### WORK INSTRUCTION
Find and copy every line in the records that includes the string "header".

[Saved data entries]
_ _ _ _ _ _ _
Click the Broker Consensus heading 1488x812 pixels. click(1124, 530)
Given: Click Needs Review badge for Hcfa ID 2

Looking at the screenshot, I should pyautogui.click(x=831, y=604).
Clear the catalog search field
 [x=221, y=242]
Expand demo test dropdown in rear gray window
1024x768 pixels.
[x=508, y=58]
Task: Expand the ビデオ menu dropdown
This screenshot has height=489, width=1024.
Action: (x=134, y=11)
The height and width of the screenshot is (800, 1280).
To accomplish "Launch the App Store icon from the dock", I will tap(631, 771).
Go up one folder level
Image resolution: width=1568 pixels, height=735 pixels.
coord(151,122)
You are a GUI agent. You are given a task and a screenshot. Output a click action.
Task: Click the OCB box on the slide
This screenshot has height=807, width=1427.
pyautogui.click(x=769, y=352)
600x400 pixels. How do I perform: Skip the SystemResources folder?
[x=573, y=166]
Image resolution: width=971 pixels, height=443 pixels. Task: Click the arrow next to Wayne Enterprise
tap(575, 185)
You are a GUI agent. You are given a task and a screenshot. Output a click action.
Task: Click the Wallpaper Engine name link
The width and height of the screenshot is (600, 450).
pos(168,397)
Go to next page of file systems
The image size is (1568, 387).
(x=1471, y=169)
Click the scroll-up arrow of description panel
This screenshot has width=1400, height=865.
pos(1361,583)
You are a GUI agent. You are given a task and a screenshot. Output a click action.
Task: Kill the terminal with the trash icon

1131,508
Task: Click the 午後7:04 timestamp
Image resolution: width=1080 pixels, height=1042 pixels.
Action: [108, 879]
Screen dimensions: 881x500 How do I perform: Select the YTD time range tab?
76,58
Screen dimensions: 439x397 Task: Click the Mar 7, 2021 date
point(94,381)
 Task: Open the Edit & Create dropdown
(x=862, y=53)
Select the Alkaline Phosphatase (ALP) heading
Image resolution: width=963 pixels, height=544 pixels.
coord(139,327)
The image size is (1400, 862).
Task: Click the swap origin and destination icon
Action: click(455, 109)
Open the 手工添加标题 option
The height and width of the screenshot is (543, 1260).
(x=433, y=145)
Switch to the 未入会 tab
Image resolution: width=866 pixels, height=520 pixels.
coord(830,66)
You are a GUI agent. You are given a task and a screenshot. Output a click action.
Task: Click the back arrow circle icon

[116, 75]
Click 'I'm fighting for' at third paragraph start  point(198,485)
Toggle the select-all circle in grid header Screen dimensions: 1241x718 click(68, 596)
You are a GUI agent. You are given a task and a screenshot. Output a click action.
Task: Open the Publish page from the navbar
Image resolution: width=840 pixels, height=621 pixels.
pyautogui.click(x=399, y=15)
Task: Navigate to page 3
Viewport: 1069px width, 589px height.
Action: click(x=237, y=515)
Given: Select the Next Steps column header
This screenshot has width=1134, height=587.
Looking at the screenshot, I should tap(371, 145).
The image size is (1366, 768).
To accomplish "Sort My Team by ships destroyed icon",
_ _ _ _ _ _ _
### ANSWER SECTION
Toggle the select-all circle in grid header Screen dimensions: 1241x718 click(68, 596)
Given: Select the Next Steps column header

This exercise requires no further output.